The workout entirely crushed me, highlighting extreme weakness in my stomach and lower back although all the pulling bits of my upper body seemed to be fairly strong. Muscle ups were left until the end but neither of us really understood all this false grip stuff and hence failed miserably. I came home psyched and sore and did some digging on the Internet looking for Dob's workout (I didn't find it), instead i found:



surely if the woman at the end manages one (despite it being very shaky) dense and I can too?

Pictures like this:


make me think that there can be absolutely no harm in doing the kind of workouts that he would have done (even if he was stronger when he was 6 than I am now!)...

Whilst digging I also found this:



how crazy is that? granted some of it isn't that strength related but they prove their strength further on in the video.

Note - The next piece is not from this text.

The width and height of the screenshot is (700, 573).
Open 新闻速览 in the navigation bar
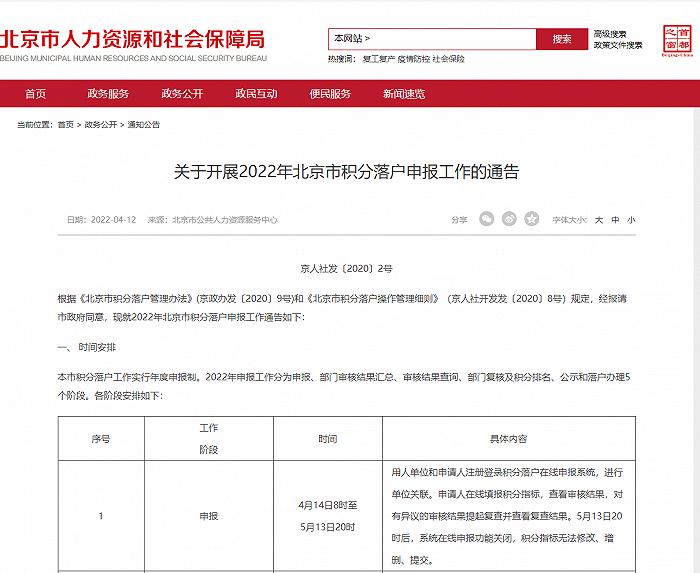coord(404,94)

Plus any man that will lunge his leg through a metal ring at high speed is brave beyond words. I imagine muscle beach to be a strange place, very odd too that it has spawned two very strange cultures, bodybuilding being one and the other being dangerous surfing through abandoned amusement piers that evolved into modern day skateboarding.

I'm going to ache tomorrow...

2 comments:

Unknown said...

muscle ups. i've done 5 consecutive muscle ups. look at me. anyway i got from not being able to do them to that stage in about a month and a hlaf, so i'd say there's alot of learning the exercise.
right a false grip. make a fist, then put the ring between the fingers and the thumb muscle. you're basically resting on the muscle of the thumb and almost crimping the outside of the ring. does that make sense? your wrist is a bit bent at the time.
i got ben to push me through the exercise on my first few sessions.
the website was www.ringtraining.com/training.html i think.

Paul Bennett said...

cheers follicle, after a decent power spot from lee I managed to pull of the shakiest muscle up in the world.
Masonic Dave pulled off a few more but wasn't up for trying to reverse them fearing shoulder failure...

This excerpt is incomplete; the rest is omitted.